文字だけ見ていると、見覚えがあるのだが位置関係がどうも。

浙江、湖南、安徽、四川、重慶、福健、雲南、湖北、広東、広西、
貴州、江蘇、江西、陜西、河南、山東西蔵、甘粛、海南、台湾


  

  

    


スタンプを押しながら場所と地名を確認しつつ歩き回っているのだが、
それと一対一対応でお茶名まで覚えられない哀しさ。
沢山ありすぎて、味わうだけで精一杯。
お手前の場所の横にあったこれは?
まるでお習字の練習、筆払いの解説のようなものが。
日本にも水書道のものがあるけれど、それの中国版?
それとも台湾版? 
茶の味、名前、飾られた花々、茶器、あれもこれも・・・。


  

  

  

  


字を見ればわかる、茉莉飄雪(まつりひょうせつ)、ジャスミン茶。
填紅(てんこう)、紅茶。
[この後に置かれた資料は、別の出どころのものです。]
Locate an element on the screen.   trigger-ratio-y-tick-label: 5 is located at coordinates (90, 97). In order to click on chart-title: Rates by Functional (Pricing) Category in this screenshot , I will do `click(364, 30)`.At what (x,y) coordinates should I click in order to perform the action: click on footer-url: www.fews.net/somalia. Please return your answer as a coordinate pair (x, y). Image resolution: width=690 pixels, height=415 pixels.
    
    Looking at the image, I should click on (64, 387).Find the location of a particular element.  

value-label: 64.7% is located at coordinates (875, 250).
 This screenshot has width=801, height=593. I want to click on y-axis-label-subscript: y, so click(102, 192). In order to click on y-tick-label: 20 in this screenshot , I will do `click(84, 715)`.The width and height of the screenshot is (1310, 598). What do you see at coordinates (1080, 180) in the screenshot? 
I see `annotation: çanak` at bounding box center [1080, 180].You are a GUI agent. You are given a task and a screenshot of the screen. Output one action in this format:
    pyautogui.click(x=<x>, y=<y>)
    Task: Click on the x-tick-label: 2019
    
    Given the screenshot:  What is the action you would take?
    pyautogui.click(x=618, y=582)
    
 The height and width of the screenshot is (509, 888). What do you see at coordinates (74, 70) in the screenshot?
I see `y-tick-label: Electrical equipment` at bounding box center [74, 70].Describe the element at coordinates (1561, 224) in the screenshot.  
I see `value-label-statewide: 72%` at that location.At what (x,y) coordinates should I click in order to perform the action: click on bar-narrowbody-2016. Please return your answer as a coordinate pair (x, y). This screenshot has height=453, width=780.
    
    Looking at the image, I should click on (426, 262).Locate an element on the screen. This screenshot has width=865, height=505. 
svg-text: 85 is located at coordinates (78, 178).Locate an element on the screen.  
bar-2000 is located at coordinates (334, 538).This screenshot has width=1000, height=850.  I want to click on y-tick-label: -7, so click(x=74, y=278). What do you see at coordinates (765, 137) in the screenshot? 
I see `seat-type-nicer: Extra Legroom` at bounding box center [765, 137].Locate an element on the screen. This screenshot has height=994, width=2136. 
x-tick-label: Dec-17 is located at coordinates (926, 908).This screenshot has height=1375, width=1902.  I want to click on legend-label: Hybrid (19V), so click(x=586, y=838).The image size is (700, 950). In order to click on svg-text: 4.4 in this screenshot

体を温める作用があるらしい。
青もみじ庭園や芝生の東屋、至る所で繰り広げられる中国茶の世界。
さっぱり味の葉に白い毛のある白毫銀針(びゃくごうぎんしん)、
黒茶(へいちゃ)の六堡茶(ろっぽうちゃ)の癖のある味わい。
重慶沱茶(とうちゃ)は燻した黒茶で丸く椀型に固められたお茶。
土曜日のお茶の解説を見てはあれこれ物思う。


  

  


小さなお茶器に湯をかけて頂いく白葉単叢(はくようたんそう)、
今年の新茶、西湖龍井(さいころんじん)、鉢に入れた葉の色の変化を楽しみ、
小さな柄杓で汲みわけるお手前。今日も柄杓を使ったお手前、見たはず。
黄山毛峰(こうざんもうほう)、君山銀針(くんざんぎんしん)、
恩施玉露(おんしぎょくろ)、などなど四文字熟語の世界が…。


  

  

  

  


橡木茶屋の福鼎白茶餅(ふうでいばいちゃぴん)、
お茶の葉を加工せず、そのままお正月の鏡餅みたいに丸く固めてある。
お菓子の豆板は昔懐かしい仙台駄菓子を思い出させる。
茶器も座布団も、全て丸みを帯びたもので構成された小さな世界。
暗い茶室の中、明るい絵の軸と落ち着いた生け花、
そして辰年にちなんだ龍の絵柄の敷物。


  

  

  


お茶室に入る整理券の時間を待つ間、娘が初めて訪れた大山崎山荘を観て回る。
折しも蘭の展示。以前工事中だった場所が綺麗に整備され、池の景色も美しい。
いつの間にか自分と同じくらい大きく成長した娘。
春の日差しの中で父親と並んで立っているのが眩しい。


  

  

  

  


最後から2番目の席に滑り込めた「彩月庵(あん)」でのお茶席は、
その名も唐代末茶席。中国のお茶の本
唐時代に陸羽によって記されたお茶についての書物「茶経」に従い、
古式にのっとって、塩で味付けしたお抹茶を味わう。
塩の匙加減で微妙に変化する中国茶、如何なるものぞ?


  

  

  

  

  



普段味わうことの出来ない多種多様なお茶を家族で賞味し、
緑滴る新緑を愛で、時間はあっという間に過ぎていく。
さて、お茶は美味しいけれど、洋風のティータイムも楽しめる大山崎山荘。
せっかく来たのだから、娘には見晴らしの良いティールームも楽しんでもらいたい。


  

  

  

  


シードルの向こうにも緑が透けて見える。
ひとたび下界に降りれば、山崎の駅を行き交う電車。
この日から1ヶ月後、家人に内示が降りて
再び転勤族の憂き目に遭うことを、写真の中の私たちは知らない。
家族の貴重な5月のとある1日となった、中国茶会の日。